> [Required action]: Beginning with the line that contains "Task: Open the black-and-white", copy each remaining line of the data below exactly.

Data extracted from a collection:
■ ■ ■ ■
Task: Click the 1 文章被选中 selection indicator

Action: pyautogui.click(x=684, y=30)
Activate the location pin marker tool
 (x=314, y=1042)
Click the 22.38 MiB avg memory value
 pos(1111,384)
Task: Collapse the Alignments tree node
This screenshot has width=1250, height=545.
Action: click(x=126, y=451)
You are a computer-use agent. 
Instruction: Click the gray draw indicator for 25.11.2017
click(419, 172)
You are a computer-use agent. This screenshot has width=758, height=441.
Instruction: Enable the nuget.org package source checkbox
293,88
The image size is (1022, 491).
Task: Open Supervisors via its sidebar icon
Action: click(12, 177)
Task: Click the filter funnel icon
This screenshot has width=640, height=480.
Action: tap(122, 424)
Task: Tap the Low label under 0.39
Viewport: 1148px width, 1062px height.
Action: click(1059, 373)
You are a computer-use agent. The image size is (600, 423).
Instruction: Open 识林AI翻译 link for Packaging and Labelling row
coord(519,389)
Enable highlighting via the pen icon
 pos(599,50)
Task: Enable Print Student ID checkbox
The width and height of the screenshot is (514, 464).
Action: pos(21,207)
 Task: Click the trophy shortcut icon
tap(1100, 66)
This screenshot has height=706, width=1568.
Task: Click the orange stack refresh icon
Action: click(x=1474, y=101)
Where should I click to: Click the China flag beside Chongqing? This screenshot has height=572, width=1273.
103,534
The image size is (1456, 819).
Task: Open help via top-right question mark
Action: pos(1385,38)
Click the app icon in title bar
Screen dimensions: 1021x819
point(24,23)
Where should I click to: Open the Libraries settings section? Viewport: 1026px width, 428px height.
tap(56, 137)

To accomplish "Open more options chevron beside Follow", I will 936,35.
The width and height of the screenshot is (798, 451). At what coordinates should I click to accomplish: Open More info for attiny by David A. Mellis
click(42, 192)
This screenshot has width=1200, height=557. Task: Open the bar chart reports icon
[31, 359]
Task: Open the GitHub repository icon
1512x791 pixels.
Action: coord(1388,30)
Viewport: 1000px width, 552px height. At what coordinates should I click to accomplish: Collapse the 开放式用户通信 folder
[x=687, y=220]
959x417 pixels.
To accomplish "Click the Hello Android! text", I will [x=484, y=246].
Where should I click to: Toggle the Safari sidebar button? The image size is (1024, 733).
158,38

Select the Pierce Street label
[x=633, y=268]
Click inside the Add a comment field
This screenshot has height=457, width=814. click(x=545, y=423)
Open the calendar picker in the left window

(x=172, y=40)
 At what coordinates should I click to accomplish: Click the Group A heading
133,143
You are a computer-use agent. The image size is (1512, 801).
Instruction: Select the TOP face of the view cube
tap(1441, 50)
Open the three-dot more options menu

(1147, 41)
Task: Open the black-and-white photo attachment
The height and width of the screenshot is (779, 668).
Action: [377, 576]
■ ■ ■ ■
> [Response to this task]:
Task: Open the black-and-white photo attachment
The height and width of the screenshot is (779, 668).
Action: [377, 576]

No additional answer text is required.